Ever tell someone you like fantasy and...

Bierschneeman

Journeyed there and back again
#41
ahh that explains everything.... I didn't have to do standardized testing, the grade below me were the first to be required it, we took them.... but they weren't required we didn't study for them, they didn't interrupt our schooling, except one hour periods ...I think 4 one hour periods every two years. so they were just there and no effect on our schooling.

I am a big hater of Standardized testing, and I think a lot of our more modern problems stem from them.
 

Danica

Queen of the boards!
Staff member
#42
it is really interesting to hear people's opinions on their own education as an educator. I feel very disappointed that teacher's weren't able to accommodate your needs Arya. I am really interested in the different subject structures. In aus we are moving towards (only a few years away) a national curriculum, every school (primary and secondary) will be teaching the same content and the same set of skills. this is pretty cool for me and students as no matter what school they attend they should know what is going on and have had similar sets of learning experiences (dependant on their teachers that is)/

I'll just say that in a country where illegal immigration is the norm and politician's aren't doing anything to help solve the problem, you're going to have a much more diverse culture.
Not sure what country you are talking about. Aus politicians at the moment are facing to be the biggest 'hard arse' on immigration in preparation for the upcoming election. A fact, which makes me sick, I wish the people of our country would be at least a little more compassionate.
 

Sneaky Burrito

Crazy Cat Lady
Staff member
#43
ahh that explains everything.... I didn't have to do standardized testing, the grade below me were the first to be required it, we took them.... but they weren't required we didn't study for them, they didn't interrupt our schooling, except one hour periods ...I think 4 one hour periods every two years. so they were just there and no effect on our schooling.

I am a big hater of Standardized testing, and I think a lot of our more modern problems stem from them.
I'm (gulp) more than a decade older than Arya Stark, so well before No Child Left Behind. My experience was probably totally different than what kids are doing in school these days. My mom was teaching 3rd grade right around the time the standardized tests rolled in and she hated teaching to the test. It's one reason she retired when she did (despite being quite a bit below the normal retirement age). We did do science, starting in 2nd or 3rd grade. And music and art and field trips and all kinds of other things that are probably getting cut these days.

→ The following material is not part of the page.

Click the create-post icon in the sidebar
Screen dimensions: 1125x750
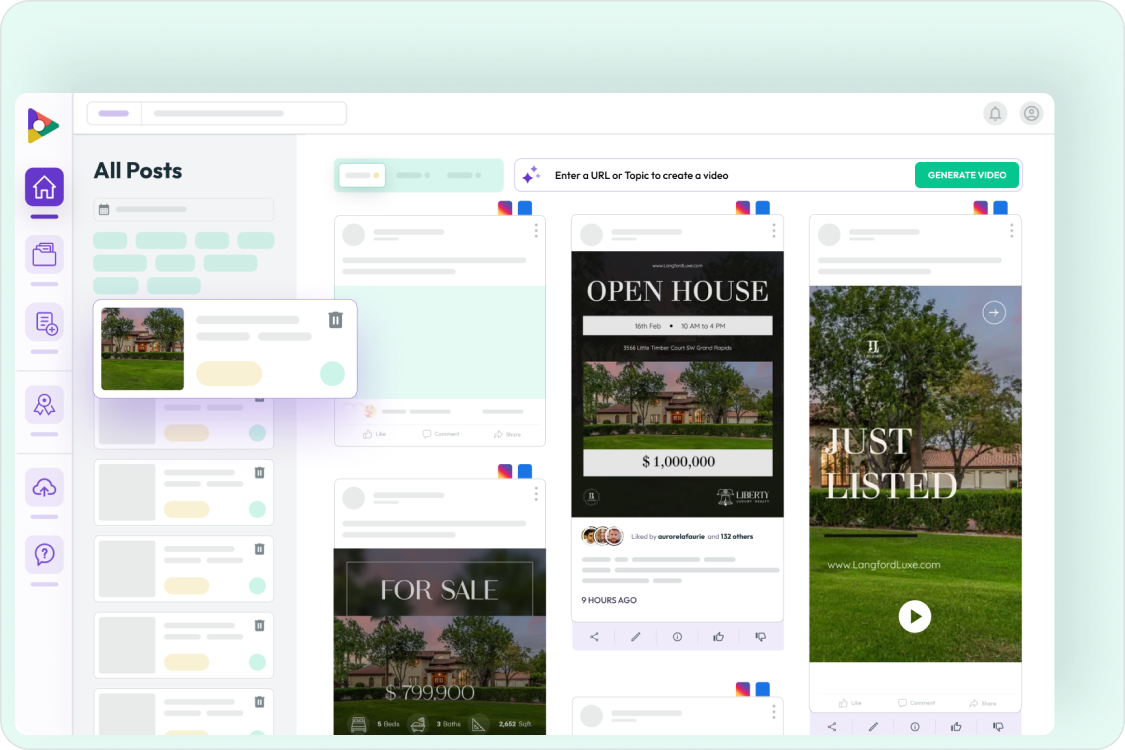(44, 322)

I think my standardized testing was more like Bierschneeman's, every once in awhile but no studying and I don't remember any consequences (or lack thereof) relating to performance. I think I would hate having to STUDY for standardized tests. I always did very well at them without studying (ACT, SAT, GRE, etc.). So I would've been bored senseless if that's all my classes focused on.
 

Bierschneeman

Journeyed there and back again
#44
Sneaky Burrito
I think You and I are around the same age.... we were the guinea pigs for the standardized testing they have now, so maybe you and I doing so well on the tests might be why the bar is set it where it is...lol.
 

Arya Stark

Philosophizes with Kellhus
#45
It was horrific. Even art classes were required to do fcat testing prep. And SATs? Ha! You don't get any kind of prep or information about the test unless you buy materials from your guidance counselor. To put things in perspective... there are kids in the local colleges that can't form correct sentences. Granted they don't make it far but they were actually granted entrance into college. I'm still baffled at how my basic classes had so many.
 

Arya Stark

Philosophizes with Kellhus
#46
Danica, I was in ALPHA which was the best they offered. It was one class period where you learned whatever subject it was that year. It was very unorganized. Once you got to high school they gave you nothing. You had to take honors and Ap classes. Unfortunately those were the classes I experienced the worst teachers and removed myself from those classes. Once we had to write 3 10 page essays each on one chapter of A Brave New World by Aldous Huxley. They were due the next day. I wrote those papers. About 3 weeks layer we had not got them back so we asked... the teacher said she threw them all in the trash. I was outraged. I'd rather take the A in basic classes than deal with doing extra work to have it thrown in the trash.
 

Sneaky Burrito

Crazy Cat Lady
Staff member
#47
It was horrific. Even art classes were required to do fcat testing prep. And SATs? Ha! You don't get any kind of prep or information about the test unless you buy materials from your guidance counselor. To put things in perspective... there are kids in the local colleges that can't form correct sentences. Granted they don't make it far but they were actually granted entrance into college. I'm still baffled at how my basic classes had so many.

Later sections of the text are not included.